----- Material supplied -----

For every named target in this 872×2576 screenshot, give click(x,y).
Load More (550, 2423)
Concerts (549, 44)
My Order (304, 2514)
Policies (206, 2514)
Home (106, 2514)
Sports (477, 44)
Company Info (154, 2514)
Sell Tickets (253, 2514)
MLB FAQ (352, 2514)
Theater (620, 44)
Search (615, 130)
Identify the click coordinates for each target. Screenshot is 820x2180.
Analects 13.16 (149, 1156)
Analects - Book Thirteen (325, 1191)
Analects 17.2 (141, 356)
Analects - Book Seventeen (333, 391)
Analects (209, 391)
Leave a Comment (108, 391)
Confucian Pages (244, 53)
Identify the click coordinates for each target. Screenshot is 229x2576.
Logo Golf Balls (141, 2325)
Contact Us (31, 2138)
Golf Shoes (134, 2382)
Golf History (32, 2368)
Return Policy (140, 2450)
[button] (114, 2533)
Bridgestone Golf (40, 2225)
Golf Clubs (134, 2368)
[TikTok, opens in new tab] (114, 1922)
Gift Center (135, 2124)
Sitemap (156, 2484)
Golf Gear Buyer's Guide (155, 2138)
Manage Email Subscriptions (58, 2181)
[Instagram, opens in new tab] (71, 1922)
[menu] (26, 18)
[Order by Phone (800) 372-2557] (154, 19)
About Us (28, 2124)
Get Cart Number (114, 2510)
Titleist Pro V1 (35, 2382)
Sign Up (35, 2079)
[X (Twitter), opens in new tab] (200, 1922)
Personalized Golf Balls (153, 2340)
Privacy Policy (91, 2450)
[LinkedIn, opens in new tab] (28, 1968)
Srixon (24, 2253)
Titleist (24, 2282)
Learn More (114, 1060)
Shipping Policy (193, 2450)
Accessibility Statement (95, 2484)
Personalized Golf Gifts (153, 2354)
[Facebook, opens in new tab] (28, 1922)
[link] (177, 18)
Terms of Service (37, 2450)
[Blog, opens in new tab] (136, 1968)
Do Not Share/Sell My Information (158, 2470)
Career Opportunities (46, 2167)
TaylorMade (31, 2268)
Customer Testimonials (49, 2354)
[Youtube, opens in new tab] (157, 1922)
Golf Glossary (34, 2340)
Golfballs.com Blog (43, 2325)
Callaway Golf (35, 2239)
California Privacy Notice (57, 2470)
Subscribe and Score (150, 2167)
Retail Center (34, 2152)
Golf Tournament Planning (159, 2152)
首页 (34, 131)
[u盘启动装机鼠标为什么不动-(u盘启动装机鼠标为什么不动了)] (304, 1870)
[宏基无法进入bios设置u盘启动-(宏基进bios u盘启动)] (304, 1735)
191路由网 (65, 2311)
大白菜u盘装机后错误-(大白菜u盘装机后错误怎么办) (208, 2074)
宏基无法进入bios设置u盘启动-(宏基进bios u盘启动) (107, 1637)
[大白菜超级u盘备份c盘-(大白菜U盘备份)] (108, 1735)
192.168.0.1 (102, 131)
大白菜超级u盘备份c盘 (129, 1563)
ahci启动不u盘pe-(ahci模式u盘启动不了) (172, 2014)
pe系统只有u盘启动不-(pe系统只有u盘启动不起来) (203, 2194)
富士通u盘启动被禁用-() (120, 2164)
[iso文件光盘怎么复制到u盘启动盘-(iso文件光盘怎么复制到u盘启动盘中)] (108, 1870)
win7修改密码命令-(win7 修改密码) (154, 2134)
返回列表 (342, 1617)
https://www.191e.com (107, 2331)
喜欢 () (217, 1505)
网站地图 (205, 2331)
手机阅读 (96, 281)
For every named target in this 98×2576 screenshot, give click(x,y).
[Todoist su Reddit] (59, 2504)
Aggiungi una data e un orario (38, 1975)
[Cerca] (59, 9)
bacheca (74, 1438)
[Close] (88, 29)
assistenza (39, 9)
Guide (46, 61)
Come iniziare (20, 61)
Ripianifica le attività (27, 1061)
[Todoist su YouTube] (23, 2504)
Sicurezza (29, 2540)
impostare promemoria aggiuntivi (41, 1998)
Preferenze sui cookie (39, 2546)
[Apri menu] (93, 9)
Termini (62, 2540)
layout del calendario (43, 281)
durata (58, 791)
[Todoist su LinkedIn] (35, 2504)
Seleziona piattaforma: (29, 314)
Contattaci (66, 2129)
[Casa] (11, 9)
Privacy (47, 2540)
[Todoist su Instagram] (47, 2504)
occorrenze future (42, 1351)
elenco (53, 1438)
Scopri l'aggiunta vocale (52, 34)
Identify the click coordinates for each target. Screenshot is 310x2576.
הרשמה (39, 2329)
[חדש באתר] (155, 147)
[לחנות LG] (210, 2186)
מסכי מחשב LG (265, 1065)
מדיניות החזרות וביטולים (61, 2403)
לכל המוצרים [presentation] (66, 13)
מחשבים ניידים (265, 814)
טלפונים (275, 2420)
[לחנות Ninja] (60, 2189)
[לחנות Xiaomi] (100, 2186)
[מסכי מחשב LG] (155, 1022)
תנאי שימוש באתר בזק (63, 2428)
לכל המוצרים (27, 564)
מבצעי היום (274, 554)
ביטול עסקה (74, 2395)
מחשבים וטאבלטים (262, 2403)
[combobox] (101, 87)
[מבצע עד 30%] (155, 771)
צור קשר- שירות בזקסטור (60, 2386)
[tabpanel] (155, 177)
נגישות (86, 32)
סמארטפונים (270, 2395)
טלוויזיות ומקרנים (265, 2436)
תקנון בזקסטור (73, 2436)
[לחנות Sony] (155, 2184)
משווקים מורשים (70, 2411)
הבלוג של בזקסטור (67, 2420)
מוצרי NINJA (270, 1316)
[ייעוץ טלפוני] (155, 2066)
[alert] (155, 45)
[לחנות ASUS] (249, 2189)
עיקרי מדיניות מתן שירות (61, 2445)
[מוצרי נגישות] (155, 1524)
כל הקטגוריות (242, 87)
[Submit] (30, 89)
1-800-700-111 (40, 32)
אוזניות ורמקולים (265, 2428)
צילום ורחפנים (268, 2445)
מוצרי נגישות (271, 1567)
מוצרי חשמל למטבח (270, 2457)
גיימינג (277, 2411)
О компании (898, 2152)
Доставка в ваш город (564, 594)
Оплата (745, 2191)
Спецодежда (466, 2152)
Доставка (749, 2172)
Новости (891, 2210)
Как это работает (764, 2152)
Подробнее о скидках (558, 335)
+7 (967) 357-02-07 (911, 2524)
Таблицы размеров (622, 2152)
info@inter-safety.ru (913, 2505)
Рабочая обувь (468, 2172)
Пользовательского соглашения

-----

## Task requirements:
Retrieve all lines from the data that contain the string "coordinates".

## Task answer:
Identify the click coordinates for each target. Screenshot is 820x2180.
Identify the click coordinates for each target. Screenshot is 229x2576.
Identify the click coordinates for each target. Screenshot is 310x2576.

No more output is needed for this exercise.